**Exercise goal:** Faithfully repeat each entry below, minus the pictures.

Source data
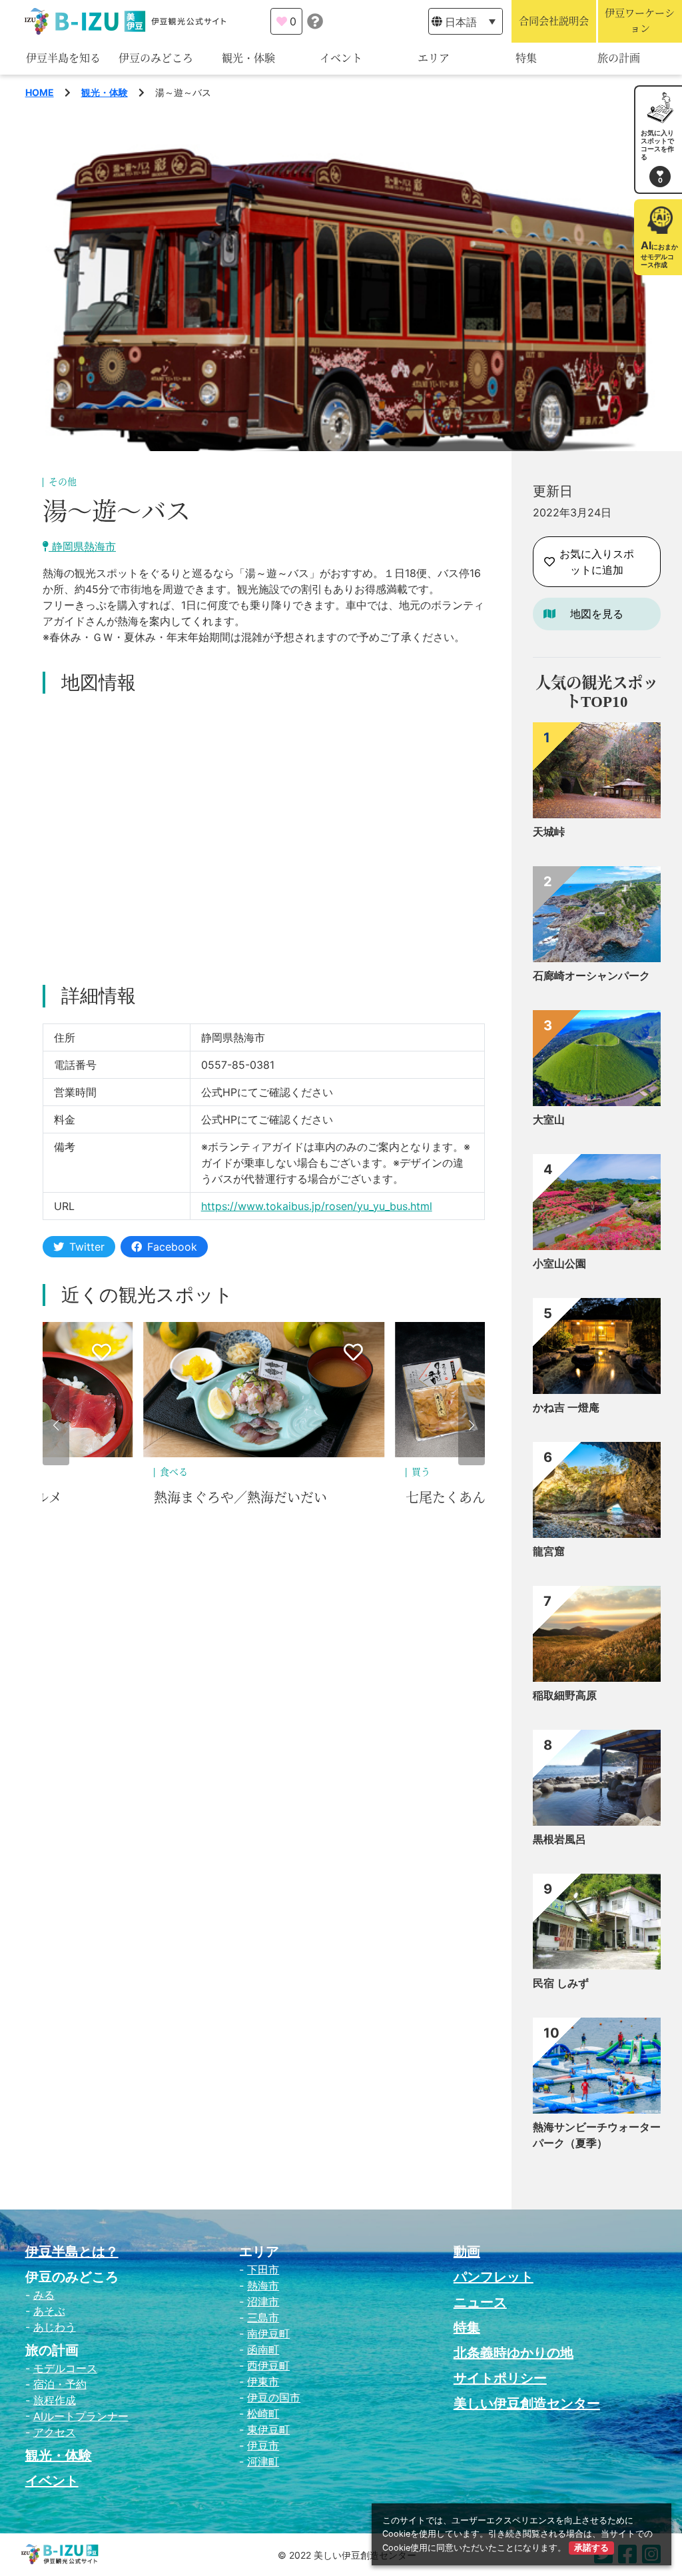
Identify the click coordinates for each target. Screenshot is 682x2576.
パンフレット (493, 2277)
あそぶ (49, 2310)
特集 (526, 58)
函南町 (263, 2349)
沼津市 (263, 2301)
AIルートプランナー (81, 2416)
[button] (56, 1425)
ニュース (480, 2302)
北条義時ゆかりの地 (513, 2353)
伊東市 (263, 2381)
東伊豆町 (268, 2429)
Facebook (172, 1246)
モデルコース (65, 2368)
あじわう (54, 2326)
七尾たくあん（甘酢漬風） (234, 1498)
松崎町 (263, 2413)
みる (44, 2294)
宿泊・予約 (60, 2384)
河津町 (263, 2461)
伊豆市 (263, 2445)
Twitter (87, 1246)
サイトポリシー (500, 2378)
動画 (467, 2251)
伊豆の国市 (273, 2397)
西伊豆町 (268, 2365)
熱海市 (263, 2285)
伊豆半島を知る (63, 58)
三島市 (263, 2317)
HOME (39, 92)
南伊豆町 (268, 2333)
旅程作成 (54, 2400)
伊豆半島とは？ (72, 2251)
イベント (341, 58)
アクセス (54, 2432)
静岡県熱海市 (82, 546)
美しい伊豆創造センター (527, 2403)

**Answer space:**
Identify the click coordinates for each target. Screenshot is 682x2576.
パンフレット (493, 2277)
あそぶ (49, 2310)
特集 (526, 58)
函南町 (263, 2349)
沼津市 (263, 2301)
AIルートプランナー (81, 2416)
[button] (56, 1425)
ニュース (480, 2302)
北条義時ゆかりの地 (513, 2353)
伊東市 (263, 2381)
東伊豆町 (268, 2429)
Facebook (172, 1246)
モデルコース (65, 2368)
あじわう (54, 2326)
七尾たくあん（甘酢漬風） (234, 1498)
松崎町 (263, 2413)
みる (44, 2294)
宿泊・予約 (60, 2384)
河津町 (263, 2461)
伊豆市 (263, 2445)
Twitter (87, 1246)
サイトポリシー (500, 2378)
動画 (467, 2251)
伊豆の国市 (273, 2397)
西伊豆町 (268, 2365)
熱海市 (263, 2285)
伊豆半島を知る (63, 58)
三島市 (263, 2317)
HOME (39, 92)
南伊豆町 (268, 2333)
旅程作成 (54, 2400)
伊豆半島とは？ (72, 2251)
イベント (341, 58)
アクセス (54, 2432)
静岡県熱海市 (82, 546)
美しい伊豆創造センター (527, 2403)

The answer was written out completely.